Redevelopment, not retreat

Despite the squeeze, providers are not stepping back from growth. They are changing where and how they grow. One of the clearest shifts Scrivner identifies is a renewed focus on adaptive reuse as an alternative to ground-up development. For systems and large groups that "can't afford the cost of new construction," he says, "the best opportunities right now" are existing office or retail properties that can be converted at a basis and cost that is below construction."

Scrivner points to a target profile: assets that can be acquired at or below $100 per square foot, with an additional $200 to $225 per square foot invested in conversion, depending on acuity. Even at those levels, he argues, "you can still come in well below what it would cost you if you're building a new construction," while also cutting time to market by avoiding a year or more of architecture, zoning and permitting.

That time arbitrage matters in an environment where capturing patient demand and locking in physician alignment may be as important as shaving a few dollars off rent.

For investors and developers, this tilt toward redevelopment changes the underwriting landscape. Deals that once followed a uniform path to new build are now competing with a broader set of options, including mixed-use properties where providers take a portion of the asset for clinical conversion and leave the remaining space for non-medical uses.

Capital stacks are evolving as well, with joint ventures between systems and capital partners structuring rent and return expectations around both the lower basis and the operational complexity of medical retrofits.

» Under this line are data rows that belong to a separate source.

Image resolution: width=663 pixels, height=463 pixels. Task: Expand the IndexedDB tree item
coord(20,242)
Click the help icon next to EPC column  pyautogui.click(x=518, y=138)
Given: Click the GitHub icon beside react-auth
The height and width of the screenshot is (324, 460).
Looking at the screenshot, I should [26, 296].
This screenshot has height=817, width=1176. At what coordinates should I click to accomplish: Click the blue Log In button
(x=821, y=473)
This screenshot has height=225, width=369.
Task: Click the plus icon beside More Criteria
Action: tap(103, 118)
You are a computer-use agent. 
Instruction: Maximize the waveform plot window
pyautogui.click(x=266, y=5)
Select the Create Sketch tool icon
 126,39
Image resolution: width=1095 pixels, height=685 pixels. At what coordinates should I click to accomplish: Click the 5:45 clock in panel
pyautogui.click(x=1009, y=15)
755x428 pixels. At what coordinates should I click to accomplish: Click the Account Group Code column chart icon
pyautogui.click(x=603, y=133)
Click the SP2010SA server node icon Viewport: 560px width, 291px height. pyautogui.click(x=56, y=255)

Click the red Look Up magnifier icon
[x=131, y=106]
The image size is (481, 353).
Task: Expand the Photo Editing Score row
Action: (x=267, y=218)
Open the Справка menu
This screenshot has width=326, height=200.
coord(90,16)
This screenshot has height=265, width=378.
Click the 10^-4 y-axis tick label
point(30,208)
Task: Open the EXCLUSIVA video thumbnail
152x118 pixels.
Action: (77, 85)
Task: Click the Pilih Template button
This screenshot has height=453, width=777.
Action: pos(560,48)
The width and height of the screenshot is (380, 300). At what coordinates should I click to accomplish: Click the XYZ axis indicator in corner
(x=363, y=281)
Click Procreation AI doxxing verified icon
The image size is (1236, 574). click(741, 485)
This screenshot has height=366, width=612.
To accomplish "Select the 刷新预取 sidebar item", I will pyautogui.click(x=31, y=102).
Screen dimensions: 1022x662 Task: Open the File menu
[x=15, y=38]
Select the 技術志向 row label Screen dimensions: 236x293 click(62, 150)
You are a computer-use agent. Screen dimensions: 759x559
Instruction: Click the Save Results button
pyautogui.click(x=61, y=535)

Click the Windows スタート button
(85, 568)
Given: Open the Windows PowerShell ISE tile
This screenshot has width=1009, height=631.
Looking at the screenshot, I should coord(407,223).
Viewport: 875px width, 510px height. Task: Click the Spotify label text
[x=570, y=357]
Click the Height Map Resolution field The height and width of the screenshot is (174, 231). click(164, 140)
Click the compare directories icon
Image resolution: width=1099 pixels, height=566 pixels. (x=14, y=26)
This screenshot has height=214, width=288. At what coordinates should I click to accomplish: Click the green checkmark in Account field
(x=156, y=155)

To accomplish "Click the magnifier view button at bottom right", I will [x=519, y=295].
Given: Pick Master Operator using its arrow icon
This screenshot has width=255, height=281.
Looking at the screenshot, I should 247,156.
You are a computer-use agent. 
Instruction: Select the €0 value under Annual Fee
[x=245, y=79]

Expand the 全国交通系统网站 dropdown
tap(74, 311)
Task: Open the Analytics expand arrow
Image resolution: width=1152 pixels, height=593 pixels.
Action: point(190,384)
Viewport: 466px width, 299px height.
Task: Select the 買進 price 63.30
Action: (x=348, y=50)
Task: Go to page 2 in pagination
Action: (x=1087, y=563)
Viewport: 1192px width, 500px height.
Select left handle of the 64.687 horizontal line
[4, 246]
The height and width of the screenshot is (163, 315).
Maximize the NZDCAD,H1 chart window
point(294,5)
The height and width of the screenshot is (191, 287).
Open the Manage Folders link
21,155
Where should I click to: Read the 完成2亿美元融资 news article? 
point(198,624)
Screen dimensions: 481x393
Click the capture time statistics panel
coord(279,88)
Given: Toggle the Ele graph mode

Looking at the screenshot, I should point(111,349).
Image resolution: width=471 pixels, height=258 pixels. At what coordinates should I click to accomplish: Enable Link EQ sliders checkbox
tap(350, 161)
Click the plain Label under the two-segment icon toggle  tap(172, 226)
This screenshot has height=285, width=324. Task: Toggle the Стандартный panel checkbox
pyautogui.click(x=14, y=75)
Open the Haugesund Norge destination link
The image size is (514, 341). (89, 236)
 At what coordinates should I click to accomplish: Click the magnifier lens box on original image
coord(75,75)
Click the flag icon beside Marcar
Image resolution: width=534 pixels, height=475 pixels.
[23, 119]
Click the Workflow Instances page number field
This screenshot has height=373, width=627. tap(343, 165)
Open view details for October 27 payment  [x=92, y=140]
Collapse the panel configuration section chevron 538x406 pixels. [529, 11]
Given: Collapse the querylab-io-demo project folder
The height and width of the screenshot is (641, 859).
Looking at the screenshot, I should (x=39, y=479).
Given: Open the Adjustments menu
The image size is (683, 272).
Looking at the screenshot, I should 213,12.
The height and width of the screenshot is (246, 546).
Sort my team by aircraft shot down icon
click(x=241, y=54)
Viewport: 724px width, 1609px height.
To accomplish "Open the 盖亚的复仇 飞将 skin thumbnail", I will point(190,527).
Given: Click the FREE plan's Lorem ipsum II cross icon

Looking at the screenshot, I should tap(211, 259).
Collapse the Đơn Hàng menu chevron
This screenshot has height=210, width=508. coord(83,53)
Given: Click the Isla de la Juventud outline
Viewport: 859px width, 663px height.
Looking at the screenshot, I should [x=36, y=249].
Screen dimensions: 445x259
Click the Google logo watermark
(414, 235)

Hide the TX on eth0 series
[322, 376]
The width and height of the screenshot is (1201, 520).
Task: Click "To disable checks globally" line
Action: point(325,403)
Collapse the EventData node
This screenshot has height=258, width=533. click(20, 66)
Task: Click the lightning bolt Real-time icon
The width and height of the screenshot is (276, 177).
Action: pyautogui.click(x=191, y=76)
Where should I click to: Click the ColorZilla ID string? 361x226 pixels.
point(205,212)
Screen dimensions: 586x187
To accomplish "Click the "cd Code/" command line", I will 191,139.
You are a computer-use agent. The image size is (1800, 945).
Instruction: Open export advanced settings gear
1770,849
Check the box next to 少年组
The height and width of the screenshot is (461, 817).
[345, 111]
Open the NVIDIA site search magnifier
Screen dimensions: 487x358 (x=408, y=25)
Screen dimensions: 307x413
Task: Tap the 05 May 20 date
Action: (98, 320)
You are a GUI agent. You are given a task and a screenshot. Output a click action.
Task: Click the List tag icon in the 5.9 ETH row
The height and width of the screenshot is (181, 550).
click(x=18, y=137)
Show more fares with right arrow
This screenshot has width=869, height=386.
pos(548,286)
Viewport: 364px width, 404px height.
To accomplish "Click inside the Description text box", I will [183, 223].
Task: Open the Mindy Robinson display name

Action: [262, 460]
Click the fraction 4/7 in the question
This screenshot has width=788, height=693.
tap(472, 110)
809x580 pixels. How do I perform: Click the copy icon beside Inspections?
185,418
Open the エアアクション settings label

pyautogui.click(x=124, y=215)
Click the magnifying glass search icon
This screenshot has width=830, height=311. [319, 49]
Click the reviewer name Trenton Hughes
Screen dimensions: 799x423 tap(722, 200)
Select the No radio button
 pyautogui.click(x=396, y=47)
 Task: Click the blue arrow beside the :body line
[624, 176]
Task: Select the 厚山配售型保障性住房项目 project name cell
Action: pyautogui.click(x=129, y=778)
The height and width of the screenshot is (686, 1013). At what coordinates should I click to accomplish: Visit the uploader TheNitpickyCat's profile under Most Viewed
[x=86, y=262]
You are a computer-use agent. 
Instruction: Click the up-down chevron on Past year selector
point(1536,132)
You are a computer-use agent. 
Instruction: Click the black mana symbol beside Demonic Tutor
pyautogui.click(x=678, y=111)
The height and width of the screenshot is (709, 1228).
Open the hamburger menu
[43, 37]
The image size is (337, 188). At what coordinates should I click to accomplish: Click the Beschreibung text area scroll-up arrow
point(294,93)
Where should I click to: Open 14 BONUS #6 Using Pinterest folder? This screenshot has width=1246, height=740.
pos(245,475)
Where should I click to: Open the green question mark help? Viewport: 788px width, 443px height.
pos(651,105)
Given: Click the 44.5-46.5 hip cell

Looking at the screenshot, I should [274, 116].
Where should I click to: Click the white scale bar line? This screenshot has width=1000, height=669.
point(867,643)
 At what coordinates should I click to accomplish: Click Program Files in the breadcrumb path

Inside the "shadow rent" conversation

The underwriting reset is also playing out internally, especially in employed physician models where the cost of space is often embedded in compensation structures. In many systems, physicians have historically been insulated from the true cost of their occupancy, with internal "shadow rent" charged at levels reflecting legacy leases rather than current market or replacement costs. With external rents now resetting, that insulation is harder to sustain.

Scrivner worries that as health systems aggregate practices, the industry may "lose innovation" that has traditionally come from entrepreneurial physicians, even as the cost of care continues to rise. Raising internal rent assumptions to align with $36–$40 clinical and $65–$70 surgical rates risks widening the gap between system-employed and independent practice economics, unless it is accompanied by changes in program mix, productivity expectations or downstream revenue sharing.

In practice, that is driving more granular discussions around how internal rents are set, how space is allocated and how those charges interact with physician compensation and EBITDA targets. Systems are revisiting whether certain high-performing service lines should receive more favorable rent treatment to support growth, while lower-margin, lower-productivity programs are asked to either consolidate, relocate or redesign their footprint.

For groups that still own their real estate, the decision to sell, recapitalize or hold now hinges on whether they can leverage that ownership to maintain independence or whether unlocking capital is more valuable than the control that comes with being a landlord.

Scrivner's core message is that real estate has become a more active lever in that strategic mix.

"Your real estate is just a tool," he says, and it can be "leveraged" in different ways—owned, monetized, or used to expand footprint—depending on whether the goal is to remain independent, grow, or prepare for an eventual sale at a higher EBITDA multiple.

In a $40-rent world, the assumptions behind that tool are being rewritten, and the providers that move fastest to realign program economics, occupancy cost and internal incentives are likely to be the ones that keep control of their own story.